Your assignment:
In the records below, find the line with "Click the Adults number field" and repeat exactly every line from it through the line with "You are a computer-use agent.". Pictures stay out.

Input records:
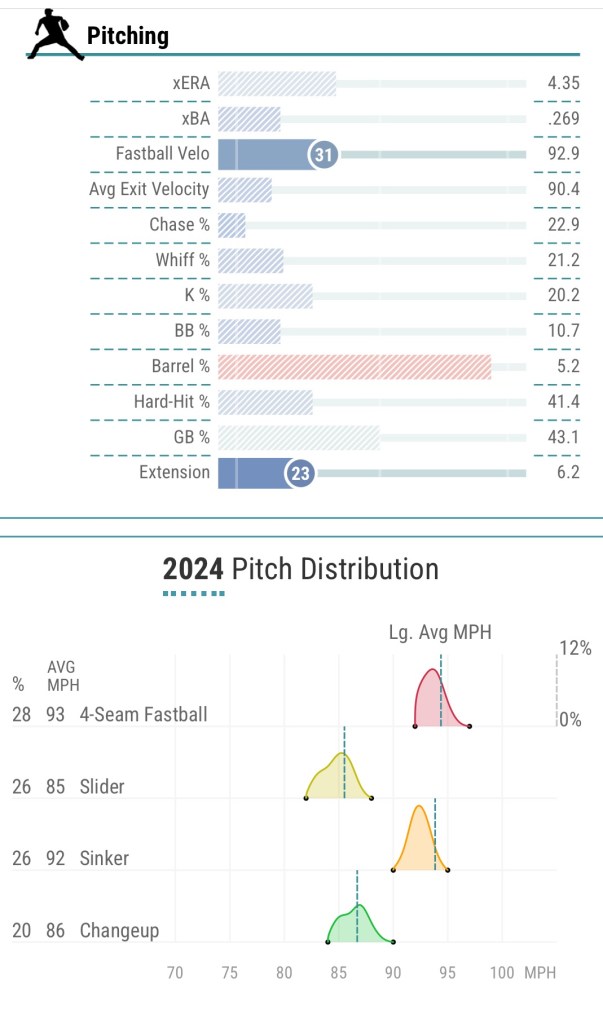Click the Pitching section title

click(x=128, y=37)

---

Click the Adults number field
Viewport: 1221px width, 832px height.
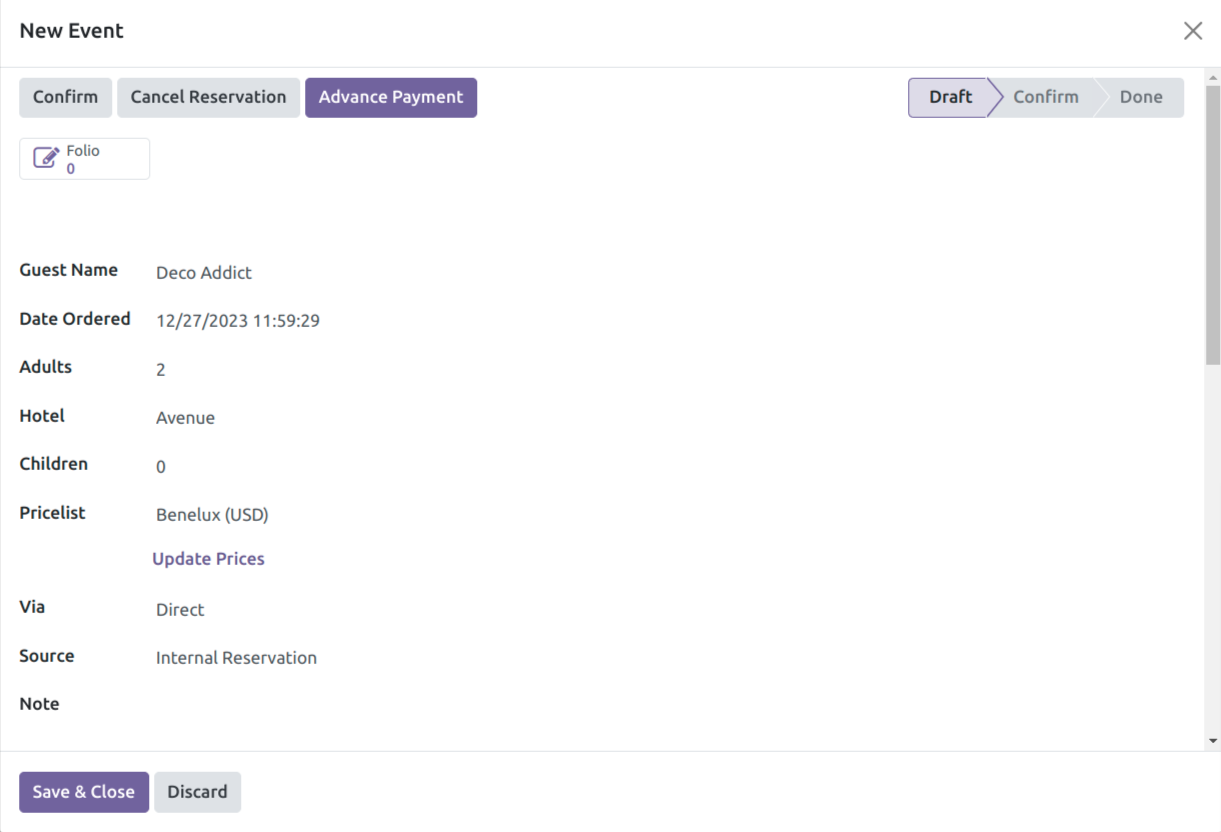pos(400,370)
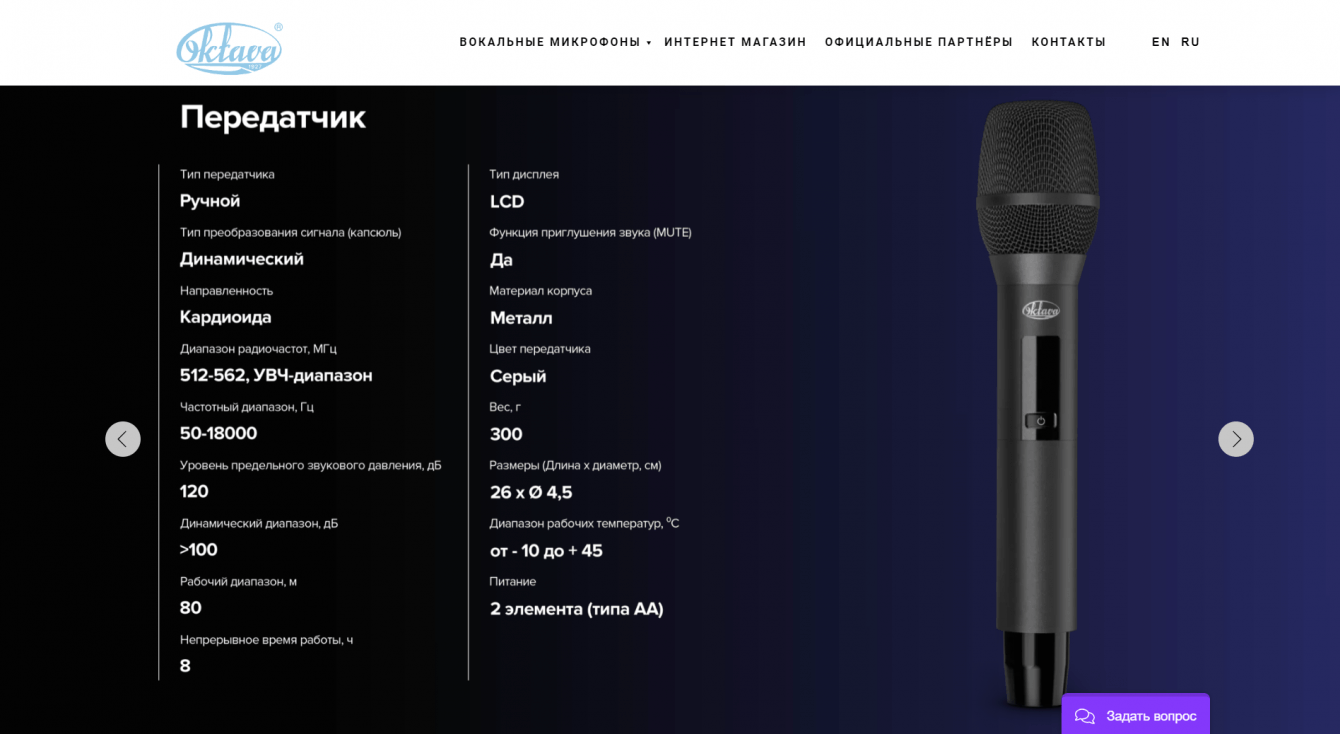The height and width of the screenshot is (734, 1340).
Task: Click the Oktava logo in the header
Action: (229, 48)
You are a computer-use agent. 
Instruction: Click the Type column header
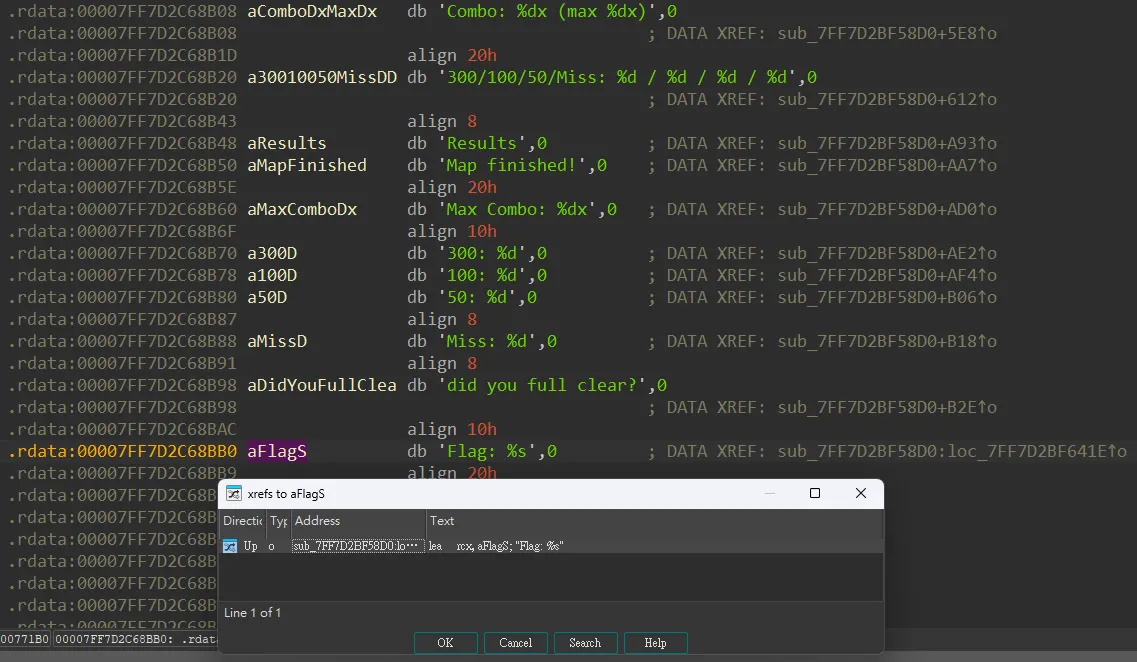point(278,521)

Answer to the problem:
Click the Adults number field
Viewport: 1221px width, 832px height.
pos(400,370)
The height and width of the screenshot is (734, 1340).
Task: Click the Oktava logo in the header
Action: (229, 48)
You are a computer-use agent. 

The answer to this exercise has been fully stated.